In this project, we will cover all phases in the data science life cycle to resolve a problem. And we will dive into the following tools/library in data science:

  • Folium library, including choropleth map, heatmap in map view
  • Honeycomb Grid for Folium map
  • Google Geocoding APIs
  • Foursquare APIs
  • K-Means Clustering Algorithm
  • Horizontal Bar Chart
  • Pandas, Numpy, Shapely

Ok, let’s get started.

Introduction: Business Problem

In this project, we are going to look for an optimal location to open a movie theater. Specifically, this report can provide a reference for stakeholders who are interested in opening a movie theater in Montreal, Quebec, Canada.

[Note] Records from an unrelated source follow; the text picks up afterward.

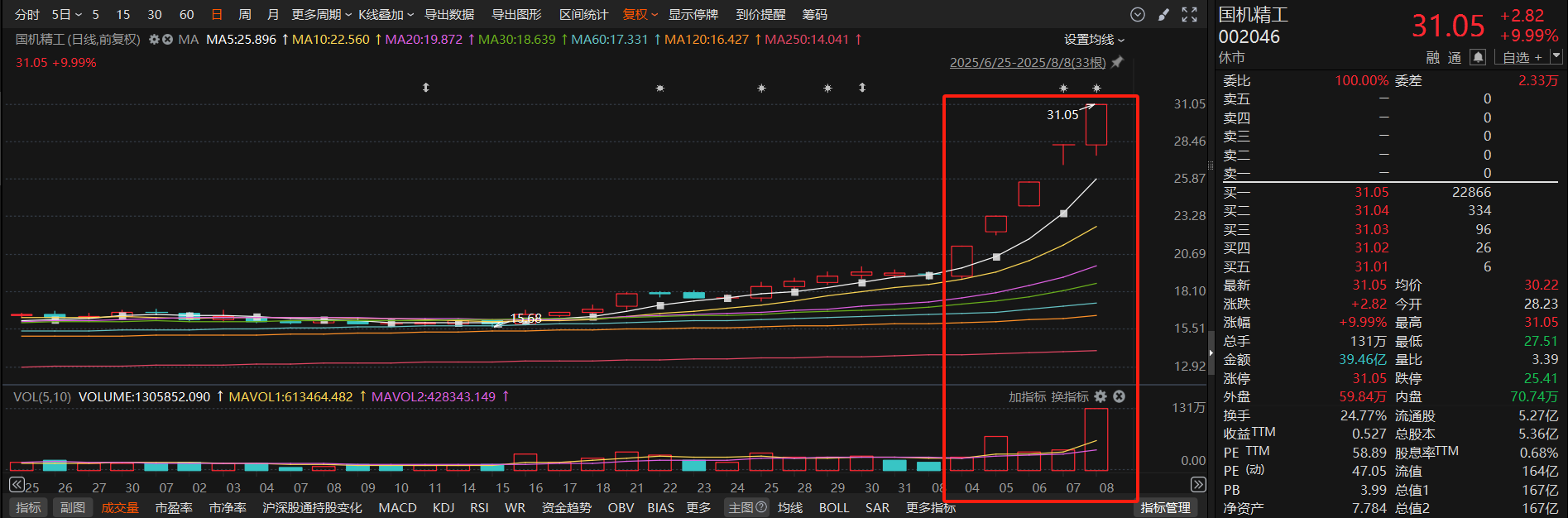Open MA indicator settings gear icon
The height and width of the screenshot is (518, 1568).
click(x=154, y=40)
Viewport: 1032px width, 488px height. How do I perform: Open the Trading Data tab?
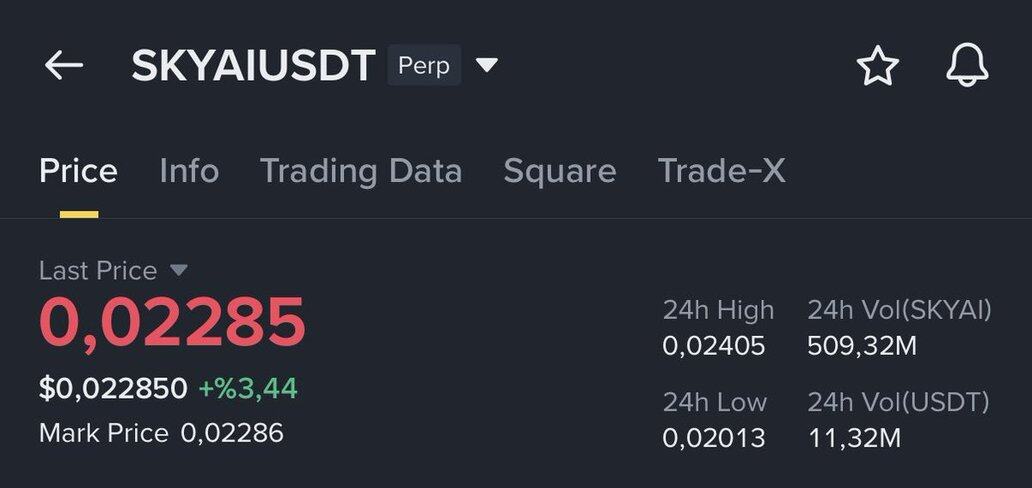coord(361,171)
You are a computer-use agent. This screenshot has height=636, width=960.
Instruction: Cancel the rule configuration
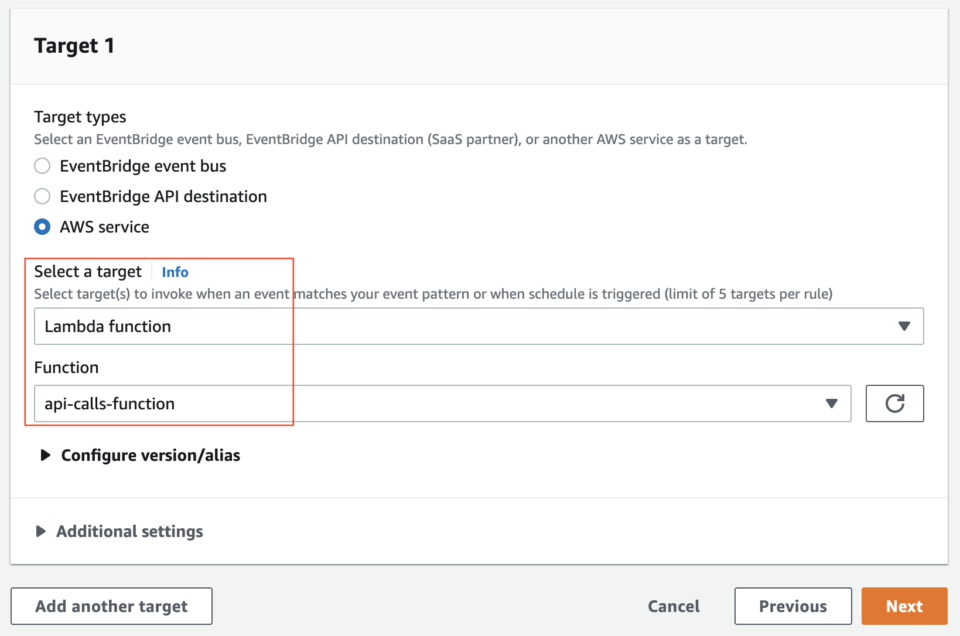click(x=673, y=605)
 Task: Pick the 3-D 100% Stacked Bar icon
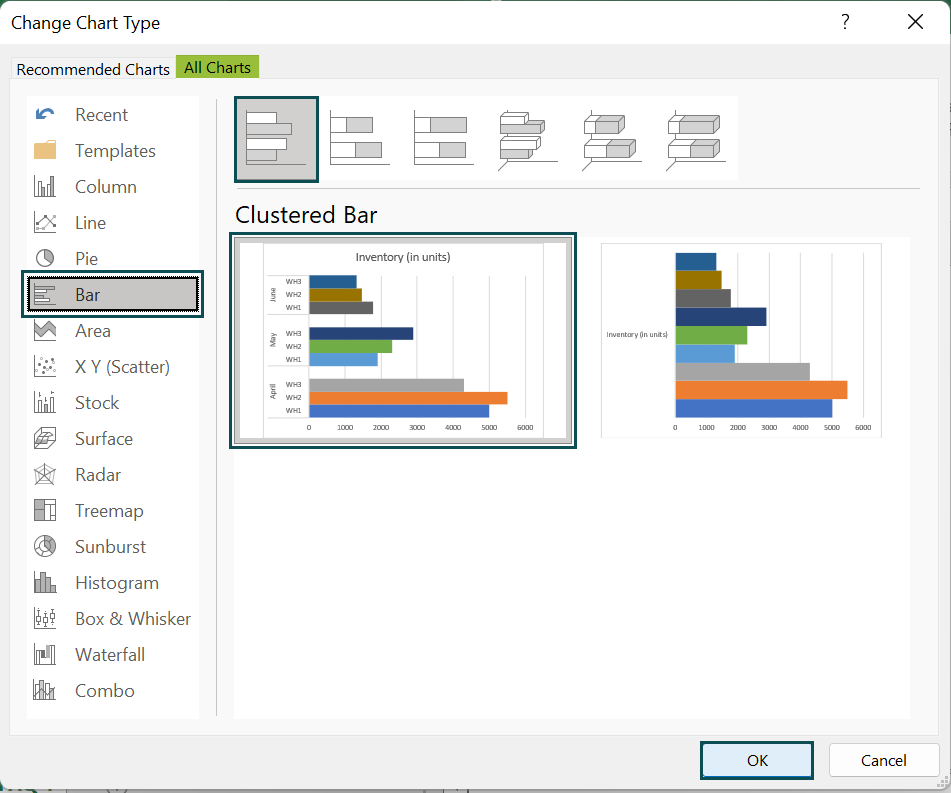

Montreal is the second-largest city in Canada and the largest city in the province of Quebec, located along the Saint Lawrence River at its junction with the Ottawa River. It sits on an island. In this report, we will focus on all areas on the Montreal island. There are many movie theaters on Montreal island, we will conclude where are the existing movie theaters. Then we will use a clustering model to find similar areas on the island considering demographic data of each borough and region. The preferred area shall be distant from existing movie theaters.

We will use data science tools to fetch the raw data, visualize it then generate a few most promising areas based on the above criteria. In the meanwhile, we will also explain the advantage and traits for the candidates, so that stakeholders can make the final decision base on the analysis.

Data

Based on the definition of our problem, factors that may impact our decision are:

  • Demographic information, e.g. population, density, education, age, income
  • Number of existing shopping malls in the neighborhood and nearby
  • Number of existing movie theaters in the neighborhood and nearby

We decided to use a regularly spaced grid of locations all around the whole Montreal island, to define our neighborhoods. Concretely, we will use popular hexagon honeycomb to define our neighborhoods.

In this project, we will fetch or extract data from the following data sources:

  • Montreal census information of the 2016 year
  • Centers of hexagon neighborhoods will be generated algorithmically and approximate addresses of centers of those areas will be obtained using Google Geocoding API
  • Shopping malls and movie theaters data in every neighborhood will be obtained using Foursquare API
  • Coordinate of Montreal center will be obtained using Google Geocoding API of well known Montreal location
  • Montreal borough shapefile is obtained from Carto

Montreal Island Shape File

To show the Montreal island boundary in the folium map, we need a geojson definition file for Montreal island. We downloaded this shapefile from the Carto website.

The file is in JSON format, containing boundary definition for every borough or municipality in Montreal island. We will visualize this geojson definition file with a folium map in the next step.

Folium

folium builds on the data wrangling strengths of the Python ecosystem and the mapping strengths of the leaflet.js library. Manipulate your data in Python, then visualize it in on a Leaflet map via folium.¹

It’s not difficult to use folium, just required a few lines of code to show Montreal island with boundary data.

Show Montreal boundary in the Folium map with geojson definition.
Montreal island in Folium map.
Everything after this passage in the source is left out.